Wolf protection under the federal Endangered Species Act (ESA) should end because the gray wolf has been brought back successfully from the brink of extinction. The US Fish Wildlife Service (FWS) published the somewhat controversial announcement about the gray wolf on Friday. As a result of its recovery, they propose to remove it from the Endangered Species list.

According to the FWS, the gray wolf species recovery effort has been so successful that it has exceeded its population targets in some areas by as much as 300 percent.

When the gray wolf was added to the endangered species list for the lower 48 states in 1974, there was only a tiny population remaining in Minnesota. Now there are over 6,000 of the animals in the Great Lakes and Northern Rockies region.

As a result, the FWS considers the federal effort complete. They want to turn the job of wolf management over to state and local authorities so that they can concentrate on the population that is still endangered — the vanishing Mexican wolf, Canis lupus baileyi. There are only about 75 remaining Mexican wolves in the United States.

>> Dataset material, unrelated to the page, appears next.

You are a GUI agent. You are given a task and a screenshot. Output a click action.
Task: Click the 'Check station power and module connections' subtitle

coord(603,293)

They are now offering a 90-day comment period on the federal proposal to end protection for most gray wolves.

Considering the widespread celebration that met the delisting of the Bald Eagle and the Peregrine Falcon, the reaction to the proposal to delist the gray wolf is decidedly muted.

The problem, I think, is that anybody who gets out in the field and has eyes in their head can see for themselves that the Bald Eagle (2007) and the Peregrine Falcon (1999) recovery efforts were an amazing success. If you get out there and you know where to look, you’re going to find a Bald Eagle.

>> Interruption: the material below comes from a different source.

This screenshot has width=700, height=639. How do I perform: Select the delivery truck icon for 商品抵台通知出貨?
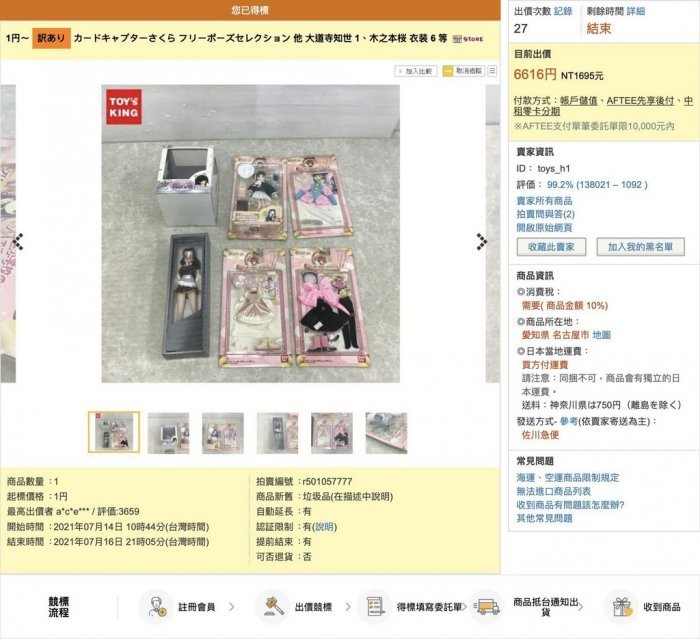(x=486, y=607)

The gray wolf is quite another story. They clearly haven’t moved back into all of their historical territory, but the FWS said that it’s unrealistic to expect that they can.

“Does the wolf have to occupy all the habitat that is available to it in order for it to be recovered? Our answer to that question is no,” FWS park director Dan Ashe told the Associated Press.

However, Center for Biological Diversity (CBD), an endangered species advocacy group, thinks that the current population of the gray wolf is still too small and too fragile to warrant removing federal protection.

According to the CBD, gray wolves still only inhabit five percent of their historic range in the lower 48 states. Noah Greenwald, the endangered species representative director for the group, said:

“This is like kicking a patient out of the hospital when they’re still attached to life support. Wolves cling to a sliver of their historic habitat in the lower 48, and now the Obama administration wants to arbitrarily declare victory and move on.”

Greenwald and others have also pointed out that ranchers are often given permission to kill wolves by the states when federal protection is removed. In the northern Rocky Mountains region where full protection has already been lifted, CBD said that 1,100 have been killed — which is a scarily large percentage of the total wolf population.

What are your thoughts on the proposal to lift the Endangered Species Act federal wolf protections?